Collected data:
==================================================

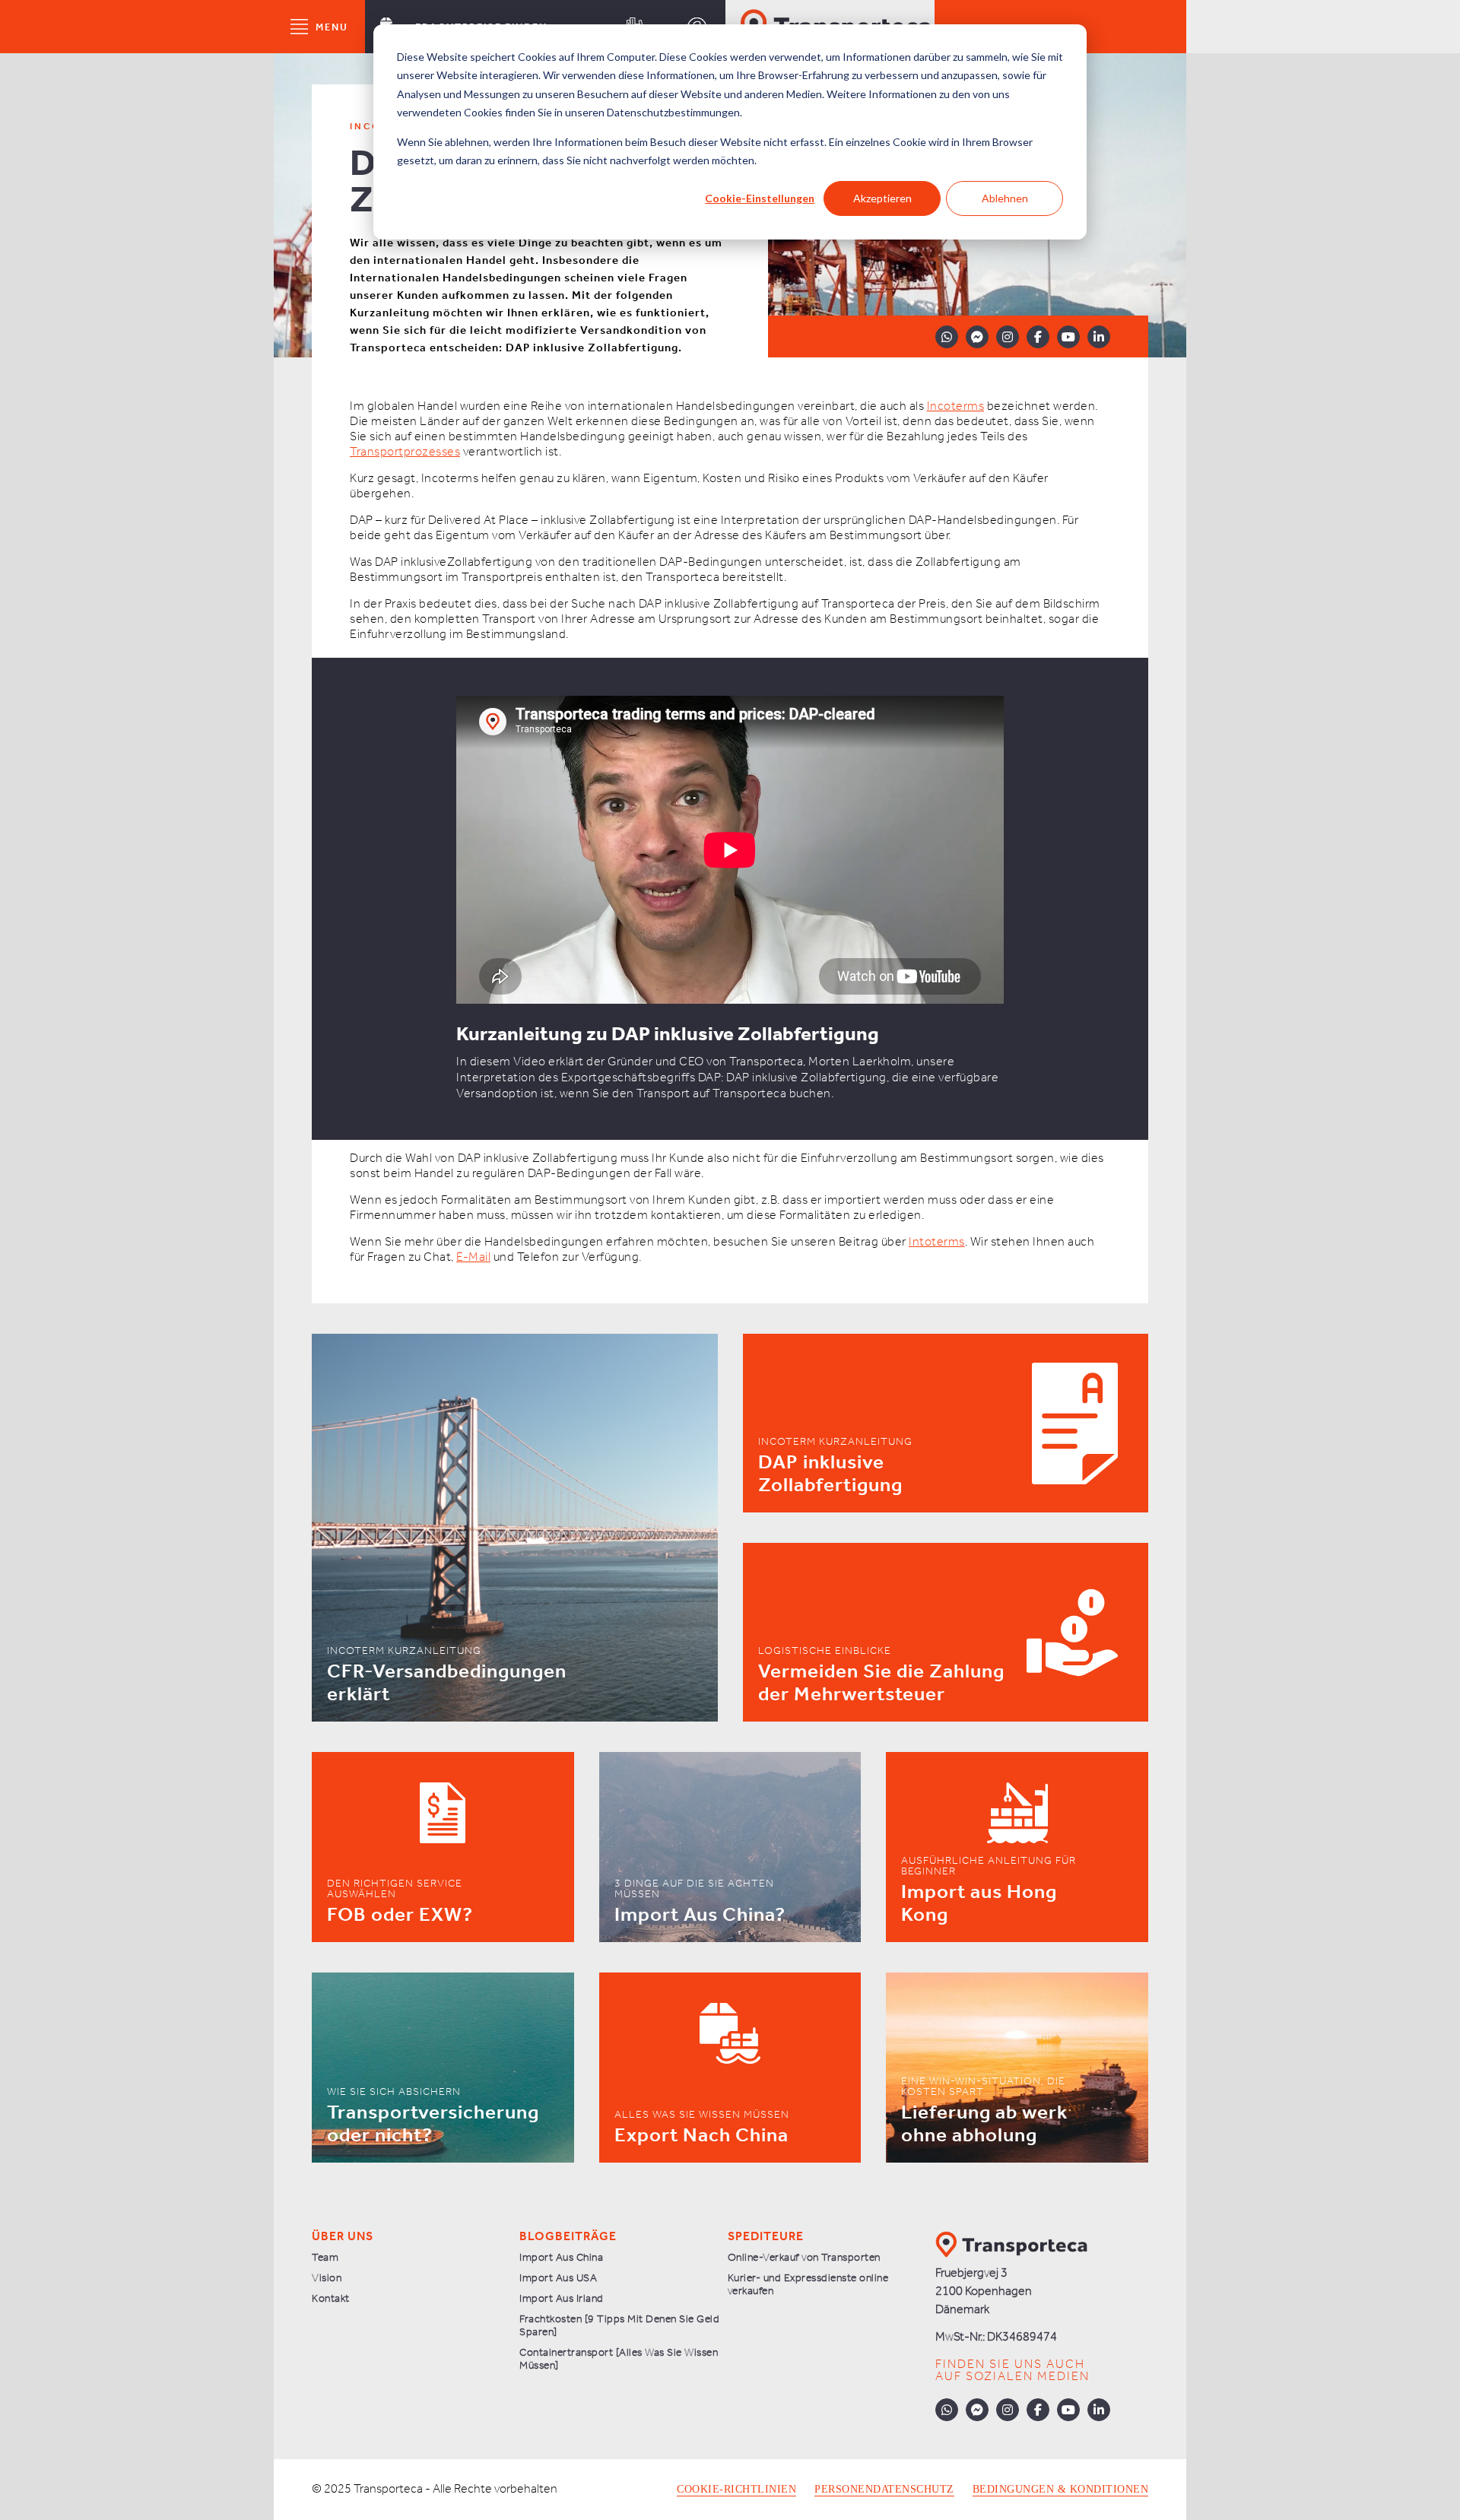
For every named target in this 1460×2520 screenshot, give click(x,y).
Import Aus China (561, 2258)
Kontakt (331, 2299)
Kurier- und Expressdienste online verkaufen (808, 2285)
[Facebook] (1038, 336)
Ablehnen (1005, 198)
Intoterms (937, 1242)
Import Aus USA (558, 2278)
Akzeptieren (882, 198)
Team (325, 2258)
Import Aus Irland (561, 2299)
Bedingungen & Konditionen (1061, 2489)
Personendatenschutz (884, 2489)
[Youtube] (1068, 336)
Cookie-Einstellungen (759, 198)
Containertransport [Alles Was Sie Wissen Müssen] (618, 2359)
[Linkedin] (1098, 336)
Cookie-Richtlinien (736, 2489)
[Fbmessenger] (977, 336)
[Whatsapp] (946, 336)
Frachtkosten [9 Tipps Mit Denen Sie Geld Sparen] (619, 2326)
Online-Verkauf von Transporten (804, 2258)
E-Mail (473, 1257)
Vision (326, 2278)
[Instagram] (1007, 336)
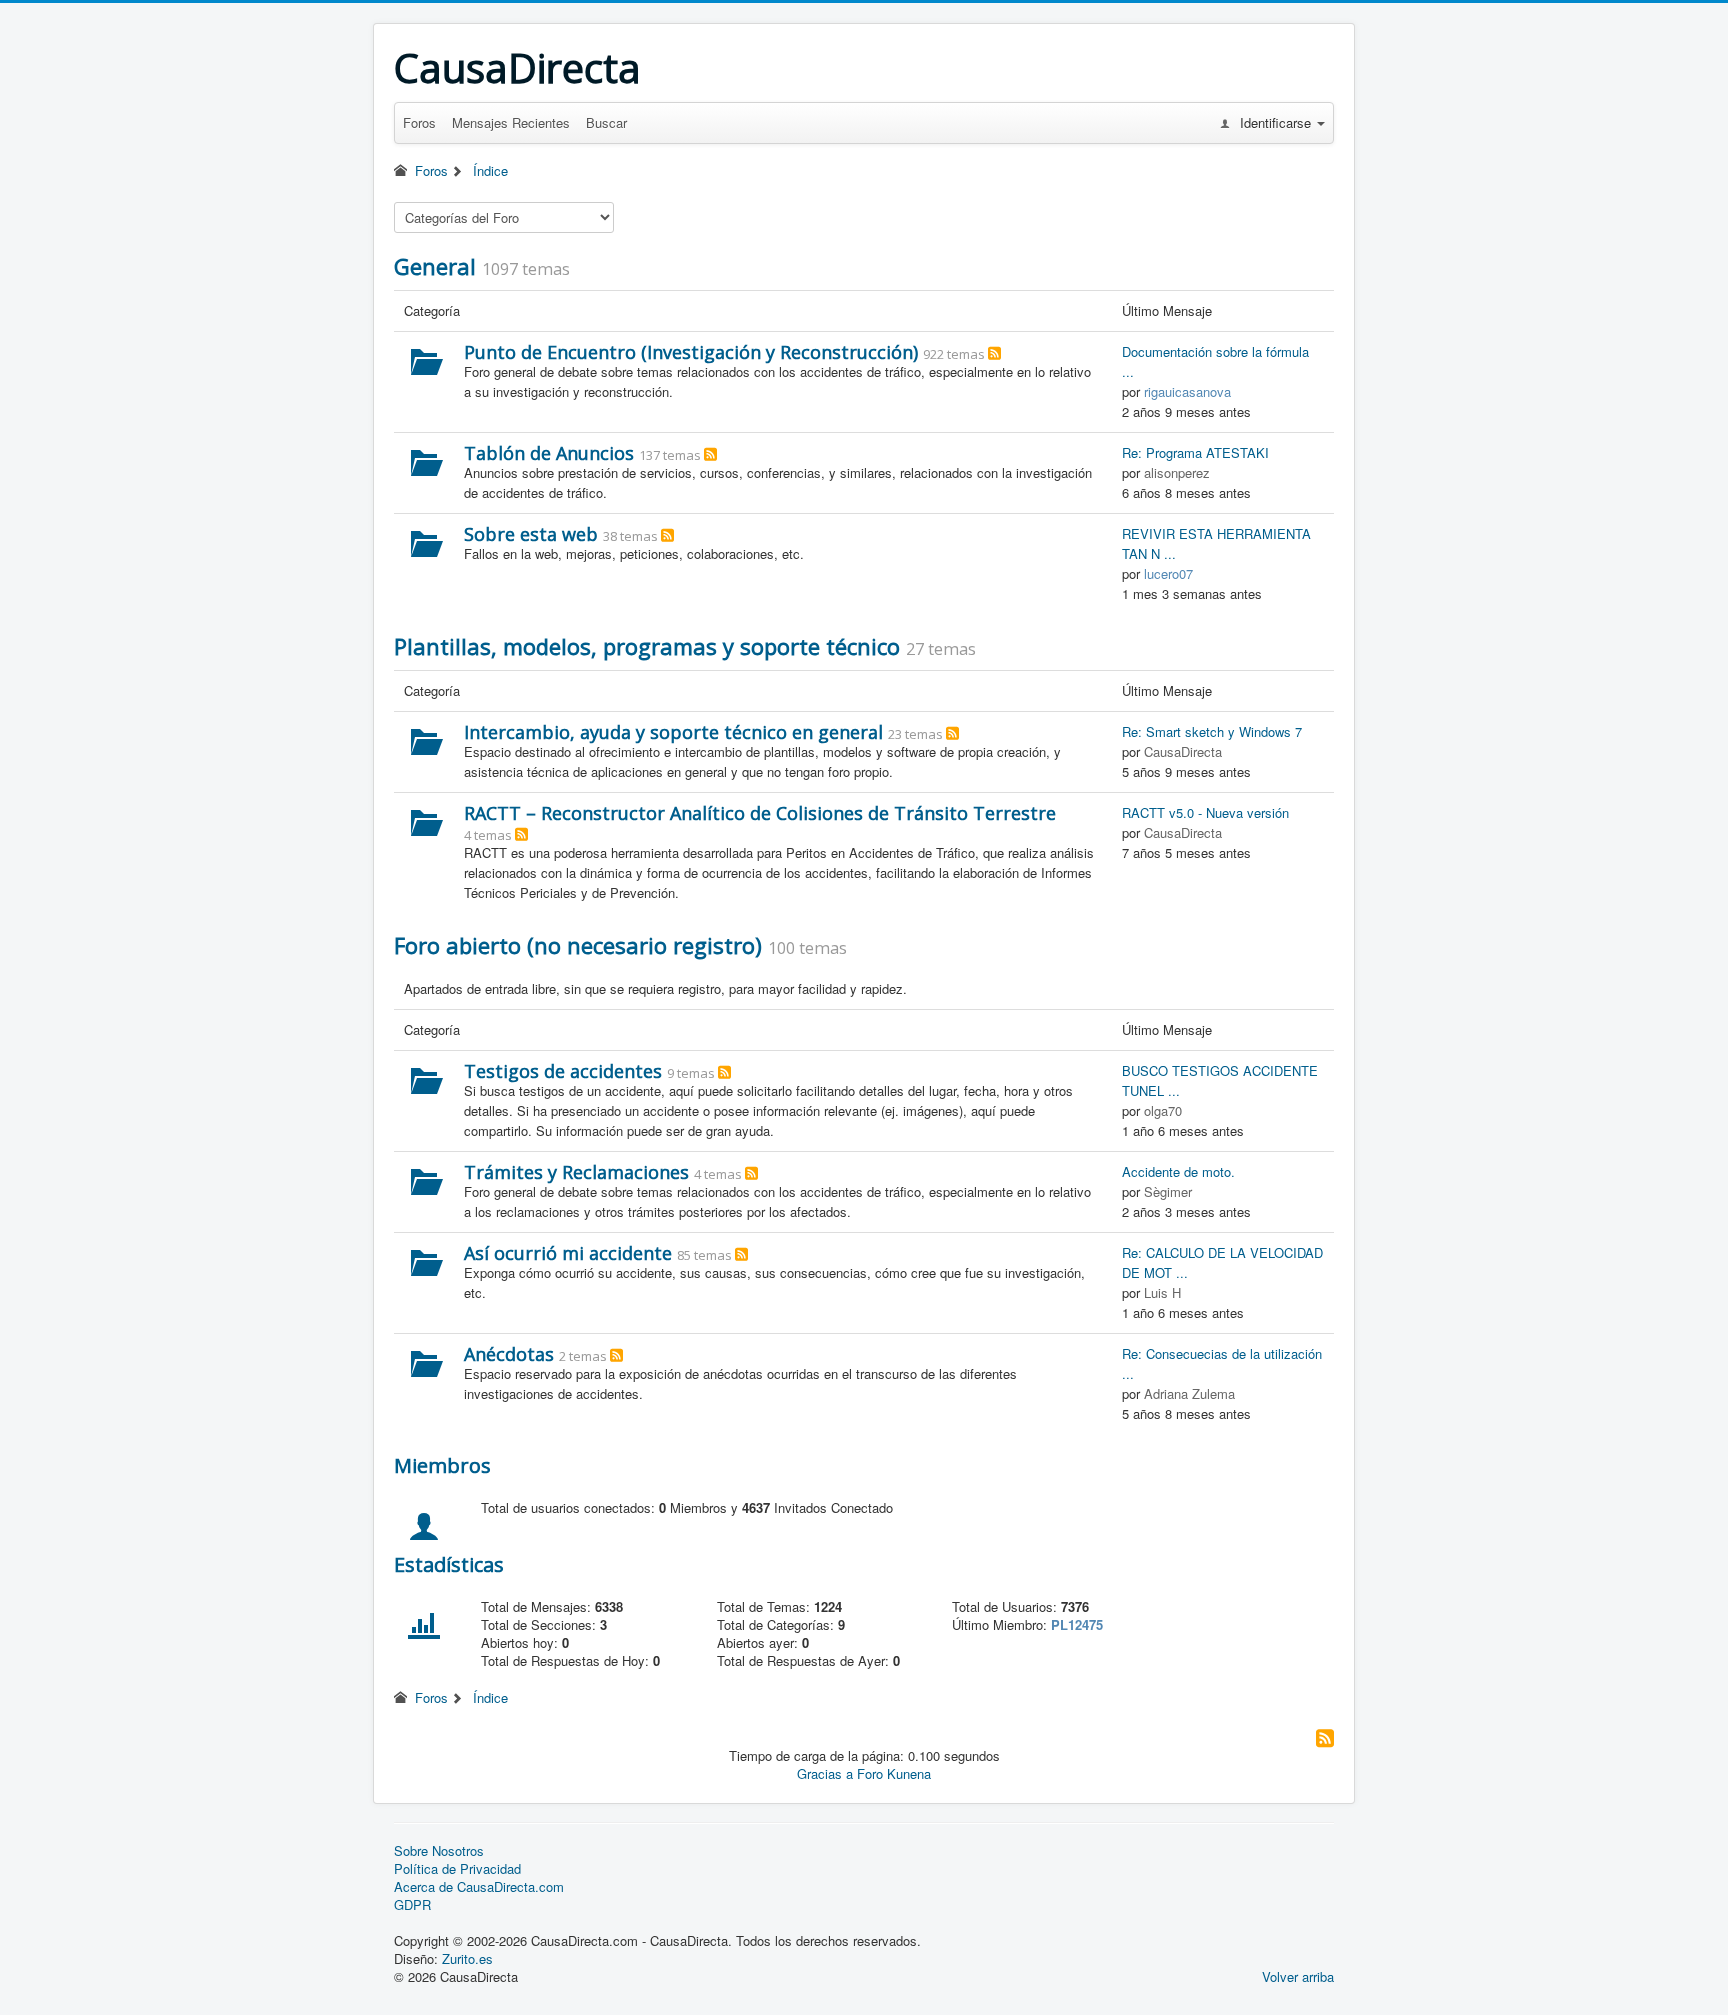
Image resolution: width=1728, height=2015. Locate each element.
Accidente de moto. (1178, 1171)
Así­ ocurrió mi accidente (568, 1253)
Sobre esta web (531, 534)
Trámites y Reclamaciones (576, 1172)
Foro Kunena (894, 1773)
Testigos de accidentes (563, 1071)
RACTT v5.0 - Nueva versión (1205, 812)
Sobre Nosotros (439, 1851)
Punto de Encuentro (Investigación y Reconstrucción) (691, 352)
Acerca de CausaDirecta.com (479, 1887)
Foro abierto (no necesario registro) (578, 945)
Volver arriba (1298, 1976)
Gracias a (825, 1773)
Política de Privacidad (457, 1869)
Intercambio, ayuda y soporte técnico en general (673, 732)
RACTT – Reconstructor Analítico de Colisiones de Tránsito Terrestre (760, 813)
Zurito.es (467, 1958)
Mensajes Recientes (511, 122)
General (435, 266)
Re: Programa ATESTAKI (1195, 452)
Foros (419, 122)
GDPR (412, 1905)
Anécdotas (509, 1354)
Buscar (606, 122)
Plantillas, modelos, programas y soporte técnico (647, 646)
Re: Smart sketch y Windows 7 (1212, 731)
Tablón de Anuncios (549, 453)
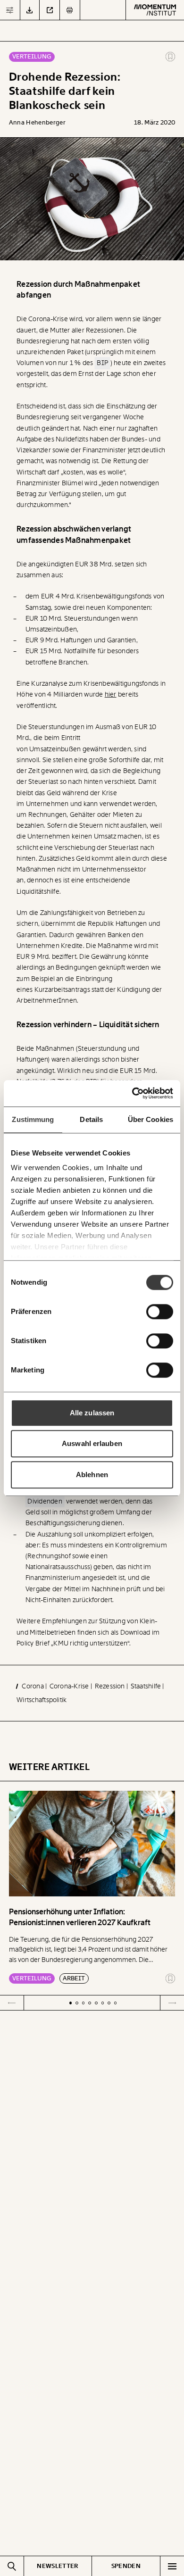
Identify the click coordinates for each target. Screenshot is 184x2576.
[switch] (159, 1311)
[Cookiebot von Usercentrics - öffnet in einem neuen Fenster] (132, 1093)
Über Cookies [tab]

==================================================

WHAT IS EXPECTED: Lines from the one containing "[Linkedin] (1098, 336)" through the end of the entries above, both included, are to be written out exactly; no pictures and no other lines.

SOLUTION FOR THIS TASK:
[Linkedin] (1098, 336)
Cookie-Richtlinien (736, 2489)
[Fbmessenger] (977, 336)
[Whatsapp] (946, 336)
Frachtkosten [9 Tipps Mit Denen Sie Geld Sparen] (619, 2326)
Online-Verkauf von Transporten (804, 2258)
E-Mail (473, 1257)
Vision (326, 2278)
[Instagram] (1007, 336)
Image resolution: width=1728, height=2015. Locate each element.
Accidente de moto. (1178, 1171)
Así­ ocurrió mi accidente (568, 1253)
Sobre esta web (531, 534)
Trámites y Reclamaciones (576, 1172)
Foro Kunena (894, 1773)
Testigos de accidentes (563, 1071)
RACTT v5.0 - Nueva versión (1205, 812)
Sobre Nosotros (439, 1851)
Punto de Encuentro (Investigación y Reconstrucción) (691, 352)
Acerca de CausaDirecta.com (479, 1887)
Foro abierto (no necesario registro) (578, 945)
Volver arriba (1298, 1976)
Gracias a (825, 1773)
Política de Privacidad (457, 1869)
Intercambio, ayuda y soporte técnico en general (673, 732)
RACTT – Reconstructor Analítico de Colisiones de Tránsito Terrestre (760, 813)
Zurito.es (467, 1958)
Mensajes Recientes (511, 122)
General (435, 266)
Re: Programa ATESTAKI (1195, 452)
Foros (419, 122)
GDPR (412, 1905)
Anécdotas (509, 1354)
Buscar (606, 122)
Plantillas, modelos, programas y soporte técnico (647, 646)
Re: Smart sketch y Windows 7 (1212, 731)
Tablón de Anuncios (549, 453)
Identify the click coordinates for each target. Screenshot is 184x2576.
[switch] (159, 1311)
[Cookiebot von Usercentrics - öffnet in einem neuen Fenster] (132, 1093)
Über Cookies [tab]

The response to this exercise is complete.